If it measures velocity and time, it can estimate distance. That’s one mode of information. And the other mode is, “Do you see a door or not?” Say the robot thinks that it’s gone 2.5 meters, and then suddenly it sees a door. It expected the first door to be at 2 meters, so it has to take these two pieces of information and resolve them to come up with a belief of where it is in the world.
The Kalman filter allows robots to combine information over time from multiple sensors to understand where they are in the world. Most importantly, it allows us to model noise in the robot’s measurements and understand how certain or uncertain the robot should be.
You also talk about iterative learning control in your article. What is that?
One of the coolest things that’s happening is the possibility of using machine learning and deep learning to better control robots. For example, you don’t have an exact model of how your motors will respond to a command or disturbances from the wind or other things around you. In iterative learning, as you keep performing the task, you use that information to improve your model of the world.

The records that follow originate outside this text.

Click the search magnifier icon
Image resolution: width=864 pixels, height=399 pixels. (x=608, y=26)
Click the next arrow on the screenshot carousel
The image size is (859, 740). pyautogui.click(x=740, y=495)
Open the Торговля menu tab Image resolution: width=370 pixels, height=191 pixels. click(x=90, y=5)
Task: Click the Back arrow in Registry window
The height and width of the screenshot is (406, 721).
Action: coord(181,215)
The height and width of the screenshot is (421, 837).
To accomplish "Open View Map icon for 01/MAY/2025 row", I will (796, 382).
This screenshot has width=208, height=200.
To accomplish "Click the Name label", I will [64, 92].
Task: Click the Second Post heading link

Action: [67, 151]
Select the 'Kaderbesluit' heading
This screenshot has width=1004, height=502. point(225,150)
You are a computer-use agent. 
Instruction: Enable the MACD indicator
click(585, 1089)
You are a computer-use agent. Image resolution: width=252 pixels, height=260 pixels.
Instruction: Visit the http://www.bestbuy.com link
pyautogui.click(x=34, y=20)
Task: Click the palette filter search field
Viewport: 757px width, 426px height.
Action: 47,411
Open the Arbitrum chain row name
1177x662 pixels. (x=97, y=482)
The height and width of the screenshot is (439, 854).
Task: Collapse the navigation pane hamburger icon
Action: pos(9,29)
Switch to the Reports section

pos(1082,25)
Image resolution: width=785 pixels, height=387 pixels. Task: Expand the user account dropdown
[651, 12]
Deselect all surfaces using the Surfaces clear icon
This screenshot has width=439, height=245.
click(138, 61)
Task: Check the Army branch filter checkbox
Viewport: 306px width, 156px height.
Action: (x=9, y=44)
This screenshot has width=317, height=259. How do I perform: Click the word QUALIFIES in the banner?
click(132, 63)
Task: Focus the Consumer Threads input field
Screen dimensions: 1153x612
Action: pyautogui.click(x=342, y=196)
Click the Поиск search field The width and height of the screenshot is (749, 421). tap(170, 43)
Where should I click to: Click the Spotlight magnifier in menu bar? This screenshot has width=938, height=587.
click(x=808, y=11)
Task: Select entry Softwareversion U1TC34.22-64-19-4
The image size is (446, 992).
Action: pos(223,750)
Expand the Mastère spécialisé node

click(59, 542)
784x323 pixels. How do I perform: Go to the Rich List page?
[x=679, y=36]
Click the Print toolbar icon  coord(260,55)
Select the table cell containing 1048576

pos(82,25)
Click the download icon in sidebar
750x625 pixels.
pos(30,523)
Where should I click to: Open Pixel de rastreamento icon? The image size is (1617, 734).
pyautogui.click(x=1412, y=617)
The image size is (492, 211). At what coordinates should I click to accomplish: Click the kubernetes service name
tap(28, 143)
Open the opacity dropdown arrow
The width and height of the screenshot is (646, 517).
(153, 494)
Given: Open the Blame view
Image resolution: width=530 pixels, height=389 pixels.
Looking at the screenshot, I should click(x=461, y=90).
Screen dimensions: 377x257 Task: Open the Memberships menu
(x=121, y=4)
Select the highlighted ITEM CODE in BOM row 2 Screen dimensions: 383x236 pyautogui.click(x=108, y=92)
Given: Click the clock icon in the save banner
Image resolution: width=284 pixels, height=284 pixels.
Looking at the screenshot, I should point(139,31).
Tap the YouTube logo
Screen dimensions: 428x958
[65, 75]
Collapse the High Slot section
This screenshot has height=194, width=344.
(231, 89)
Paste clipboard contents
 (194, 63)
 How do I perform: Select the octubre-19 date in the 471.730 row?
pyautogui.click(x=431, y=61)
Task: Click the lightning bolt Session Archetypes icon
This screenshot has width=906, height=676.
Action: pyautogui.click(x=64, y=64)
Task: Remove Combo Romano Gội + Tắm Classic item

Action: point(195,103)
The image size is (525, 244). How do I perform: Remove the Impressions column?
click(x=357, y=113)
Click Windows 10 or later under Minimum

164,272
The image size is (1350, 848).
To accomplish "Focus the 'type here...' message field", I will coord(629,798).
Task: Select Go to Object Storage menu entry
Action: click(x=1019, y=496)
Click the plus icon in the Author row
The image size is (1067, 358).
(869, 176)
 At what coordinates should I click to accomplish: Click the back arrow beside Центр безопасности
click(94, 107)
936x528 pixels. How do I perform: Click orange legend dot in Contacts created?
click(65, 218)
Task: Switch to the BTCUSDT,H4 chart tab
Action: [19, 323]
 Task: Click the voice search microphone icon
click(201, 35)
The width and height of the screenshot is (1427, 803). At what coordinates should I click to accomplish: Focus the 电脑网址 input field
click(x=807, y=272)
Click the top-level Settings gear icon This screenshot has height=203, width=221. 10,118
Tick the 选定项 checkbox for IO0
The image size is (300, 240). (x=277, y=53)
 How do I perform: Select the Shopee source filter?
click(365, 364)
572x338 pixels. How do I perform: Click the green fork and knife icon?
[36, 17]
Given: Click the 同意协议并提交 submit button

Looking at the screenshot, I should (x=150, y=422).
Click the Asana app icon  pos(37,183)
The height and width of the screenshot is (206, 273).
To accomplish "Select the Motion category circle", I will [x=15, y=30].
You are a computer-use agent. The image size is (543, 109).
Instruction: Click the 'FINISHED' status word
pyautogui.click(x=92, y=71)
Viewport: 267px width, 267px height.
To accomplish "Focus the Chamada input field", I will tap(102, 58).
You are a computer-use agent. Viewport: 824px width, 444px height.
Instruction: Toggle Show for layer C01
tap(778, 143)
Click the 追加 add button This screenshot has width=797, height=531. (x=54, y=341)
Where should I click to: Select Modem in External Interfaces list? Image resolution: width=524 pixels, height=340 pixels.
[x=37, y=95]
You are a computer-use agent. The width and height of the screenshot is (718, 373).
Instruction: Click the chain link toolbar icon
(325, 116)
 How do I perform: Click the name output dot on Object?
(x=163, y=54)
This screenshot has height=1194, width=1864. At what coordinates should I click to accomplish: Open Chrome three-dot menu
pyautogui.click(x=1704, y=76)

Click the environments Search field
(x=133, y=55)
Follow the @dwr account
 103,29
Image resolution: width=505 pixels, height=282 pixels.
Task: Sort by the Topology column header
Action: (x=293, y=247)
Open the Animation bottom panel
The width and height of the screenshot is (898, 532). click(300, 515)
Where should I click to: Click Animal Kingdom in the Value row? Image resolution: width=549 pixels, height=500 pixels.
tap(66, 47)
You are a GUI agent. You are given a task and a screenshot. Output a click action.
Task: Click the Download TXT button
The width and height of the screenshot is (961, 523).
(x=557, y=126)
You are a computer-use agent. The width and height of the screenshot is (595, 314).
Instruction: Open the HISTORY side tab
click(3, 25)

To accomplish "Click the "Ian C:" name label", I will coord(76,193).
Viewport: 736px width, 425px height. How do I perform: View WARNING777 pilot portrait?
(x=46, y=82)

Let’s say I want my drone to fly in a certain shape, like a circle. If I feed the robot a sequence of input, like rotor commands, then it’s going to follow the circle. I observe what the robot actually does and what I wanted it to do. Based on its errors, I calculate the corrections to apply to the input to improve performance the next time.
How have advancements in machine learning affected UAVs?
It’s helped with understanding the sensor data that the UAV is getting. The robot might have a suite of six or eight cameras, and it’s getting all this imagery data. Machine learning can help us process that into information about the world that the robot can use, such as how fast it’s moving. That’s one area.
The other is controls. You can use machine learning to improve how well your robot can fly while compensating for things like wind that are hard to model mathematically.
What do you see happening for UAVs in the next few years?
On the research side, there’s more to be done in terms of fully autonomous operation and demonstrating that that can be done robustly. For example, Skydio has this drone that can track and follow you while you’re driving or mountain biking or riding a horse. That’s been a huge advancement.
Another is working with regulators to prove that these things are safe to fly autonomously outside of line-of-sight and over cities and populations. We also need to be able to make that jump from testing within line-of-sight to having some sort of pilot program where a company says, “OK, we’re going to start doing deliveries with these,” and then launch a service that makes money. I think that’s really exciting for the future.
What have the more successful drone researchers or drone startups done to excel in this space?
This is a personal opinion, but I think just having some experience in robotics and having the perspective that there are challenges, that things take a while. That’s the differentiating factor, especially for companies. Don’t overpromise. Don’t say, “Give me $100 and I’ll deliver a drone to you in four months that I haven’t even started developing yet.” Take things one step at a time and do this systematically.
For drones, what holds the most promise right now?
I think inspection is what resonates the most: using robots to inspect under bridges or on top of roofs or in other hazardous places.
I’m a little bit wary about personal robotics. If you take a robot and you put it in consumers’ hands and say, “You can interact with this robot however you want,” the needs for how well this robot has to function and the situations that this robot has to understand and handle are just endless.
But if you have a defined operational area, you can say, “This is my task and I need to be very robust and very reliable within this task.” This narrows down your problem to something manageable. You can focus on the autonomy features that you need to get that working very, very well.